Je connaissais bien le travail de Prince avant de commencer ces photos, et évidemment je m'attendais à ce type de rapprochement. Je crois que, malgré des ressemblances formelles, mon travail n'a rien à voir avec le sien, dans la mesure où lui fait une véritable étude structurelle des images de consommation courante, alors que je n'ai cherché dans l'exposition de Quimper qu'à opérer un grossissement, un effet de loupe, sur un objet qui me semble particulièrement intéressant, séduisant, parce que particulièrement ambigu. Le triptyque, quant à lui, tente de détruire la tentation de réification qui est fatalement inscrite dans ce travail.
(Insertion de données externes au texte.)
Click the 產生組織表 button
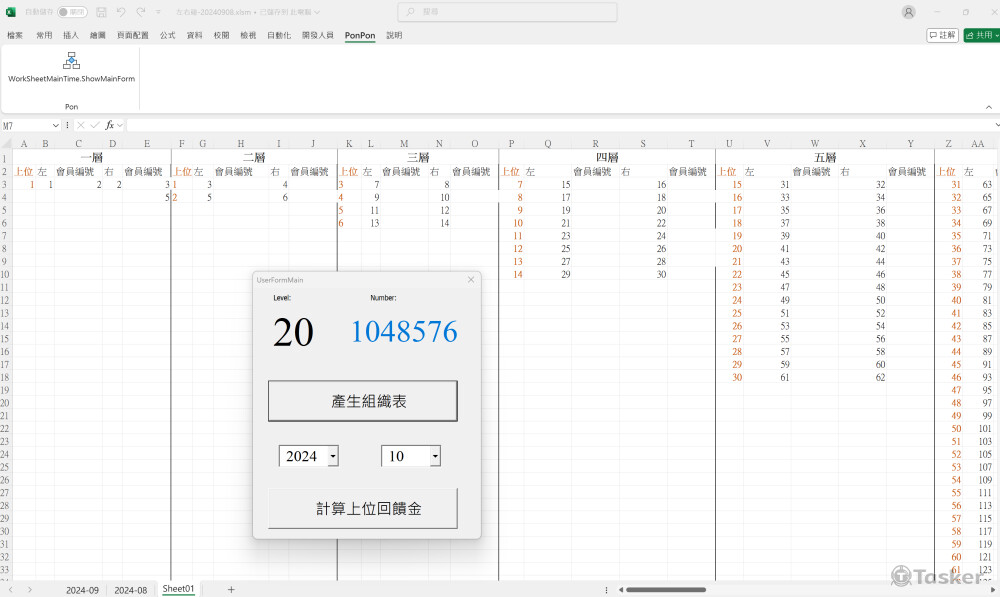The height and width of the screenshot is (597, 1000). pos(362,401)
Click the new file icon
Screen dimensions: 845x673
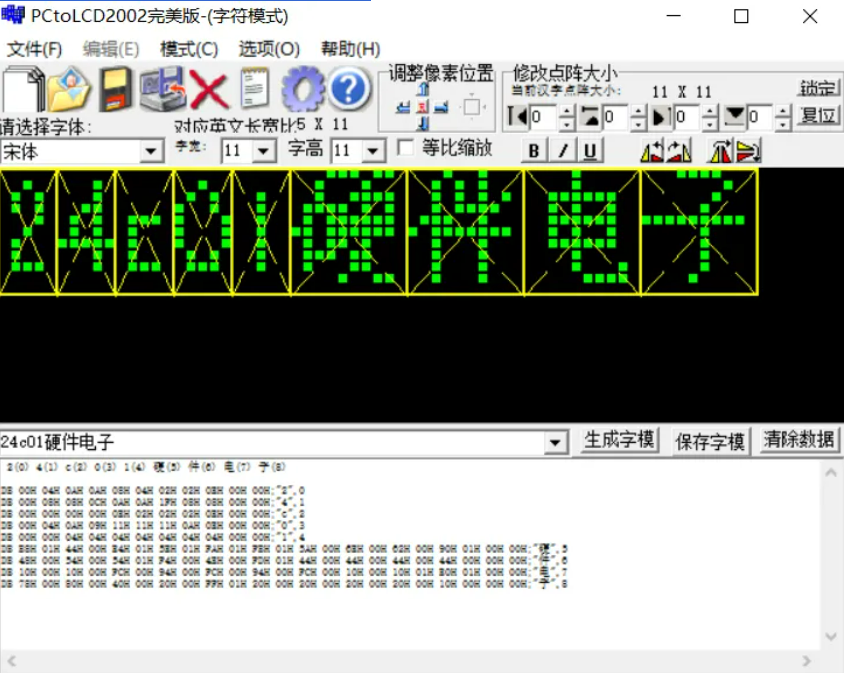click(22, 90)
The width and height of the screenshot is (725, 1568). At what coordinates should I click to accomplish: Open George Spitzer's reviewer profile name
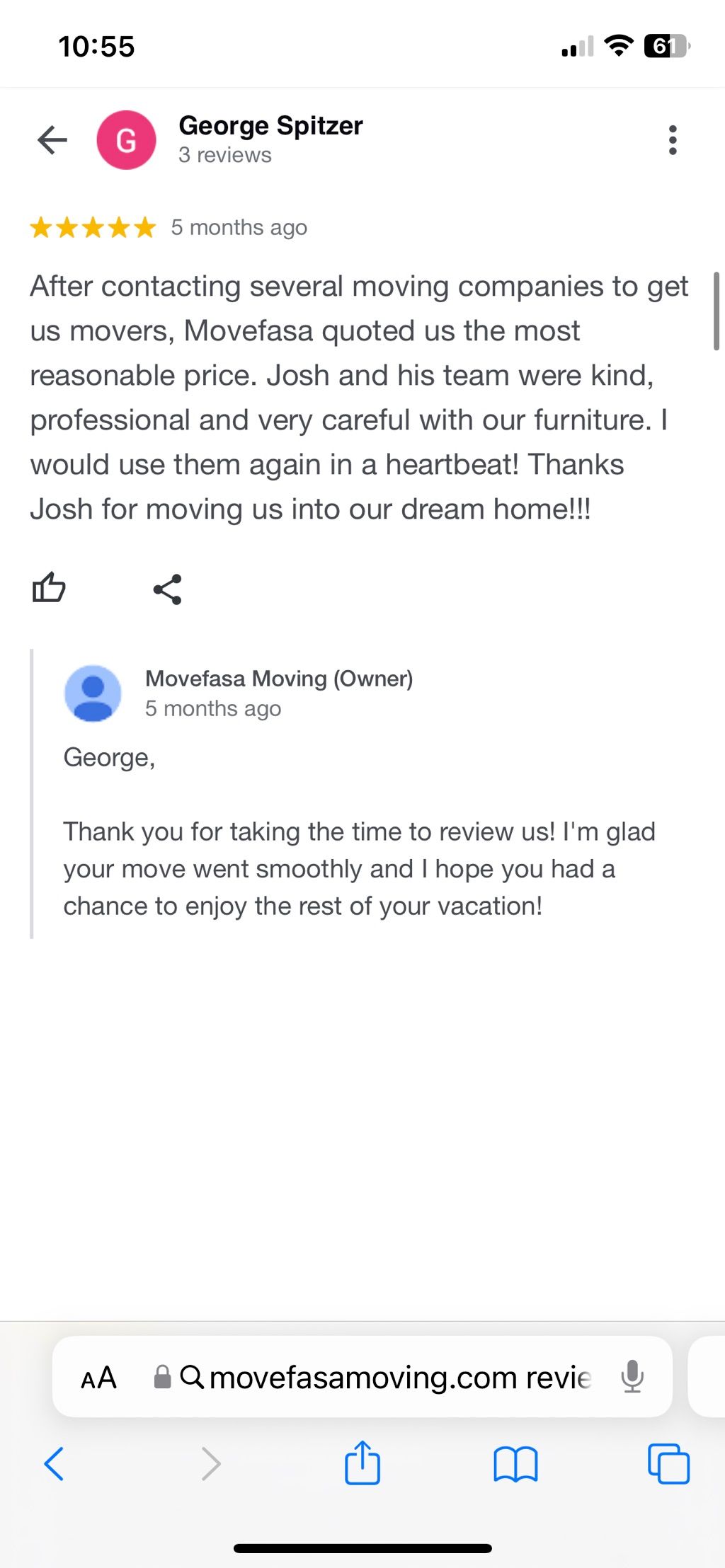pos(270,126)
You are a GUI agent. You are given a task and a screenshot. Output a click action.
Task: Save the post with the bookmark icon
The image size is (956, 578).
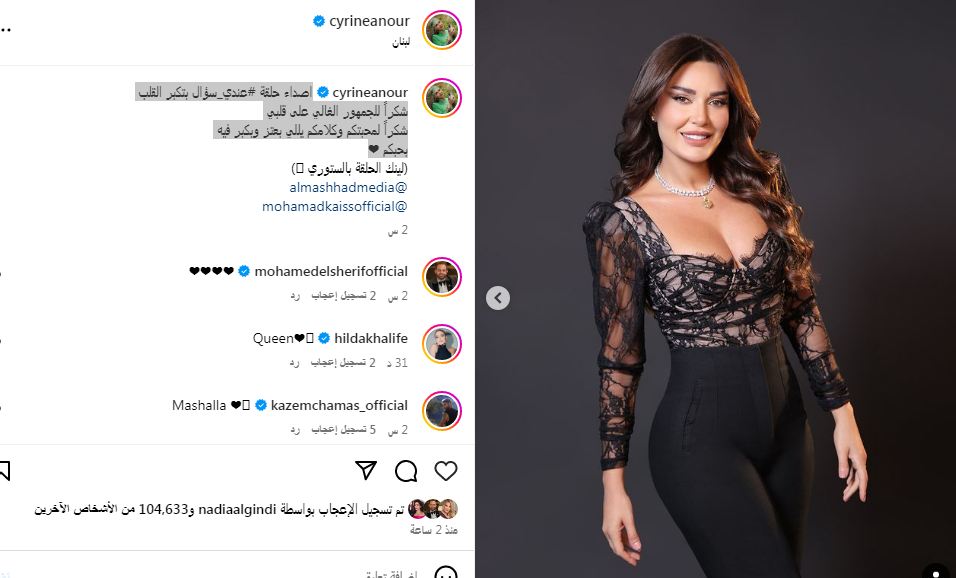[4, 471]
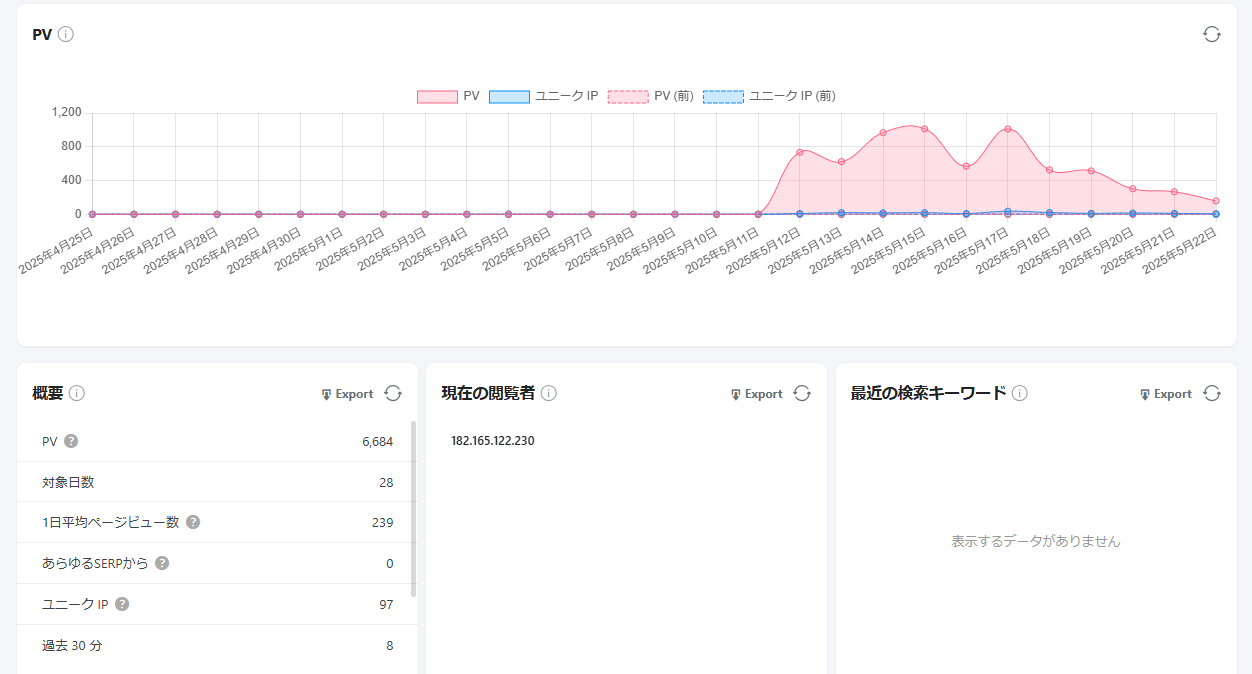Refresh the 現在の閲覧者 panel
This screenshot has height=674, width=1252.
pos(802,393)
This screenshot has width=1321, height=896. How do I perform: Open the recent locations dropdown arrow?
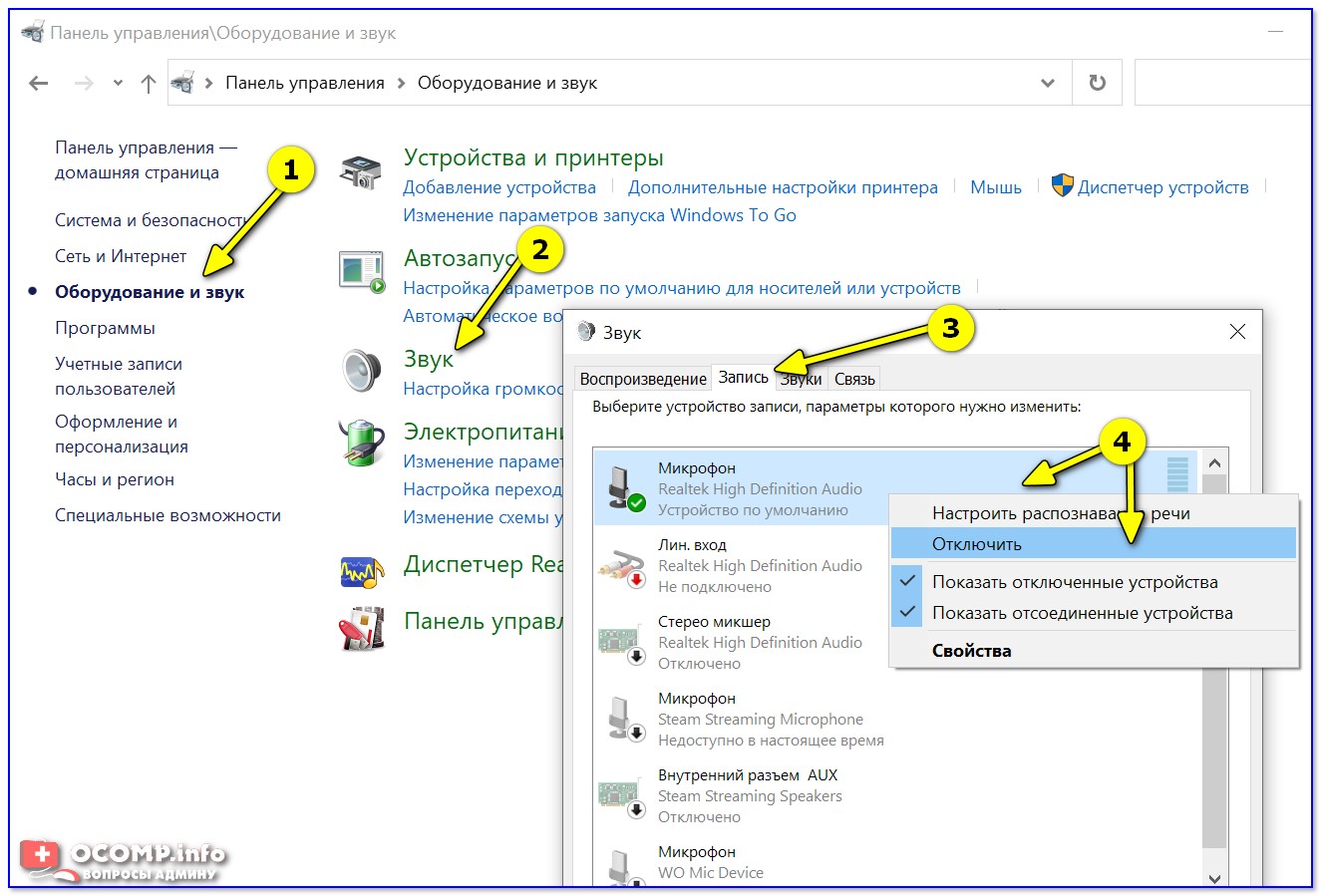[118, 84]
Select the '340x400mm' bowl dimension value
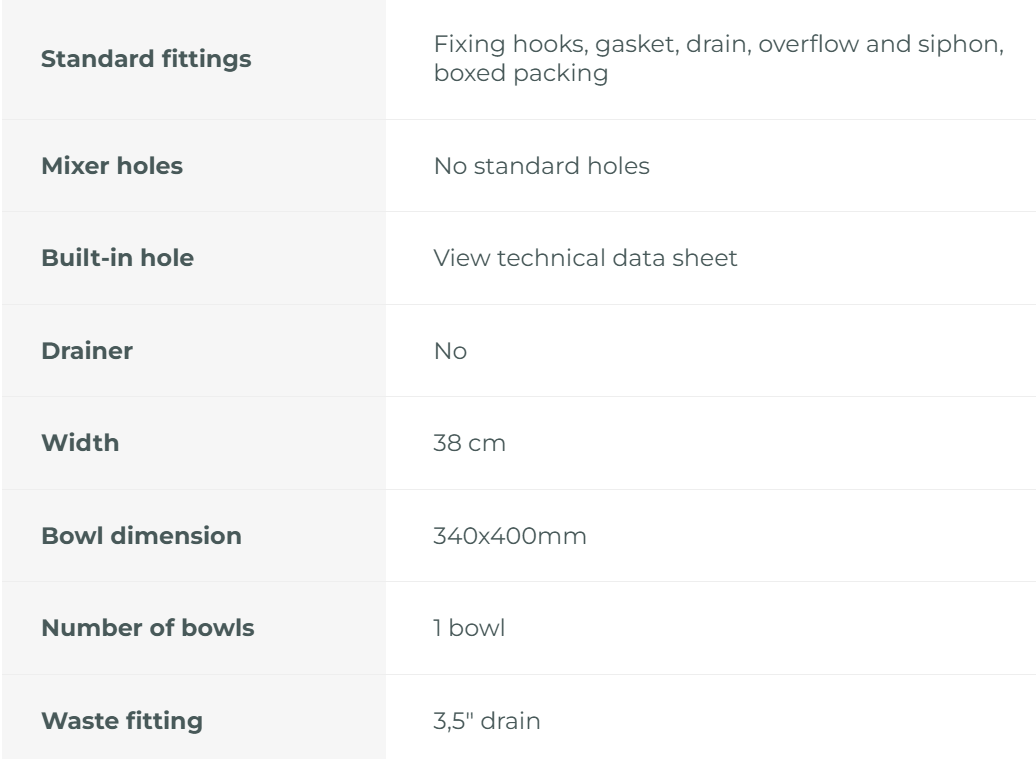Screen dimensions: 1036x759 pos(509,536)
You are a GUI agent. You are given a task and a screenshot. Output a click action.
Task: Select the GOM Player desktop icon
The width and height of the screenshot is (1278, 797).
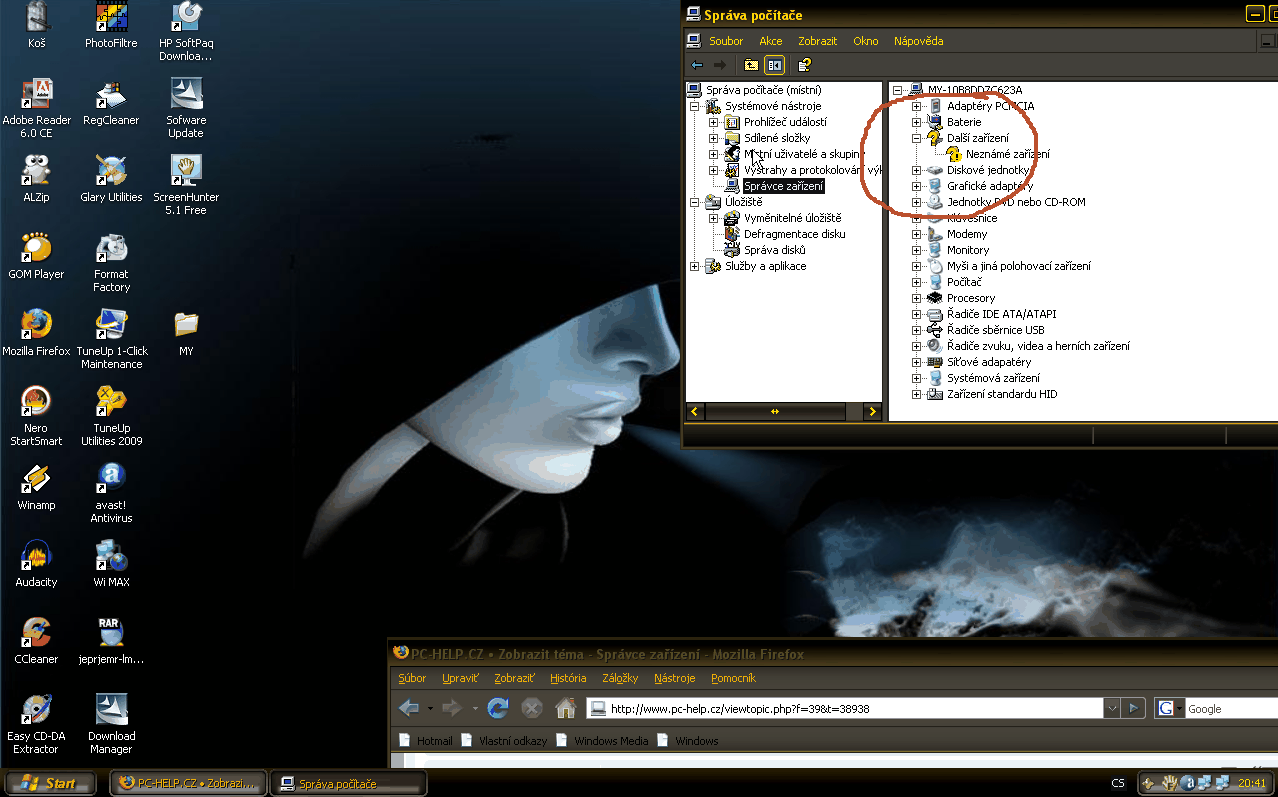click(36, 249)
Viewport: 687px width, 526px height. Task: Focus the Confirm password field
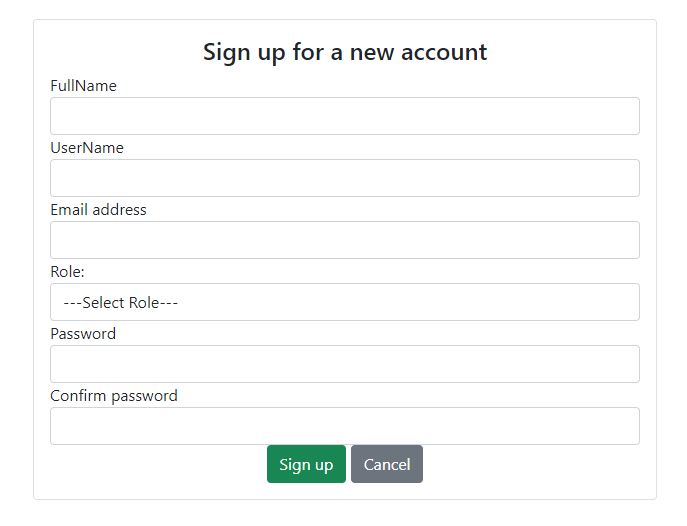point(344,426)
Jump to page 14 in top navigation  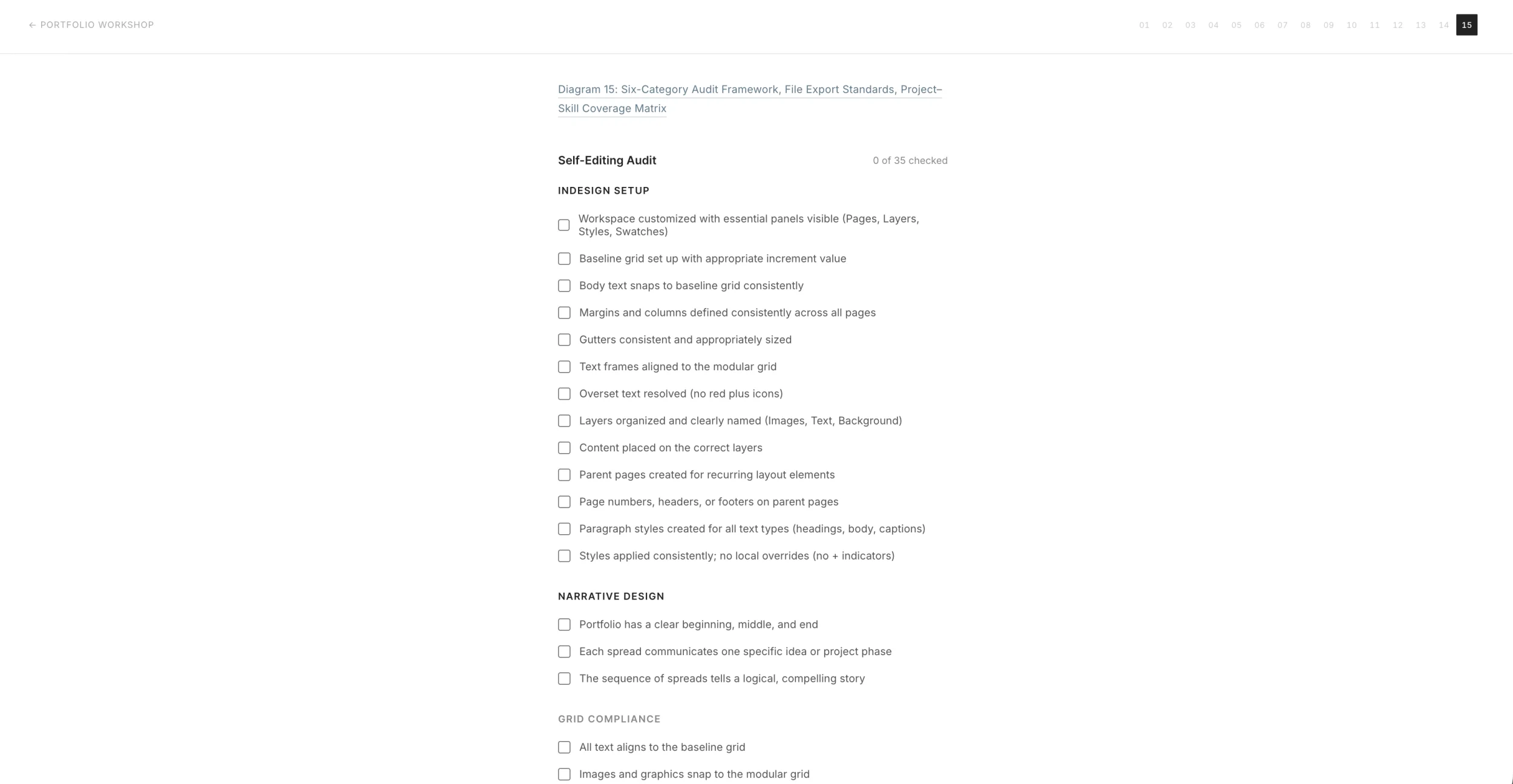(1443, 25)
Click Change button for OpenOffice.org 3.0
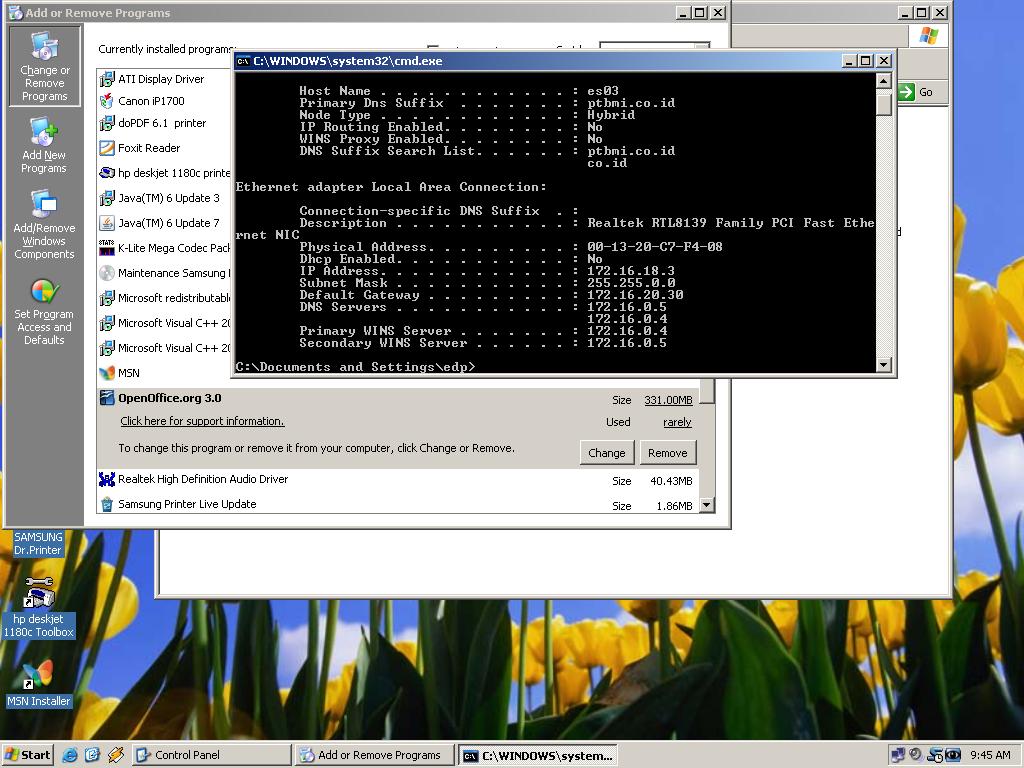The width and height of the screenshot is (1024, 768). [606, 453]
Il m'arrive de lire Baudrillard, mais je ne me sens pas engagé dans un programme ou une réflexion commune. Et tout ça relève de l'après-coup, comme on disait tout à l'heure, on peut toujours inventer une histoire qui rattache votre travail à tel ou tel mouvement, mais c'est du mythe, pour faire joli, pour pouvoir classer les choses. En réalité, c'est plus compliqué.

Propos recueillis par Alain Farfall, décembre 1989.